KATONAH, N.Y. -- To celebrate the 100th anniversary of when women were granted the right to vote across the country, the Katonah Village Library announced that it will host a photo gallery.

The Katonah Village Library will celebrate the centennial of women getting the right to vote with a photo gallery.

The Katonah Village Library will celebrate the centennial of women getting the right to vote with a photo gallery.

Photo Credit: Katonah Village Library

The gallery, which will run in March, is called "Votes for Women: Celebrating New York’s Suffrage Centennial." It is scheduled to kick off with a reception on Friday, March 3 at 6:30 p.m. That evening, the library says there will be a screening of the 2004 historical drama "Iron Jawed Angels," which starred Anjelica Huston, Hilary Swank and Margo Martindale. The library adds that it will also host a screening of the 2015 movie "Suffragette," which starred Casey Mulligan, on Friday, March 24 at 7 p.m.

The exhibit will be held in the Garden Room, which is on the library's lower level floor.

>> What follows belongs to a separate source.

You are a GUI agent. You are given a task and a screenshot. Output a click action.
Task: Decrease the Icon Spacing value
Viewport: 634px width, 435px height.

The library is located at 26 Bedford Road.

Both the reception and the movie screenings are free, the library added.

The League of Women Voters of North East Westchester is also credited with helping bring the exhibit to fruition.

"Votes for Women celebrates the centennial of women’s suffrage in New York State," the library notes The Empire State was three years ahead of federal suffrage for women in 1920. The exhibit spans from the 1848 Seneca Falls Convention through 1917, when New York State granted women the right to vote. The exhibition also highlights the role of New York State leaders in women’s rights and the feminist movement through the twenty-first century."

The library notes that the League of Women Voters' New York State chapter was founded in 1919 out of the suffrage movement, while the national League was founded in 1920.

The library added that after its exhibit winds down, it will be brought to John Jay High School in Cross River, where it will stay for two weeks in April. The exhibit will also be brought to other schools, the library added.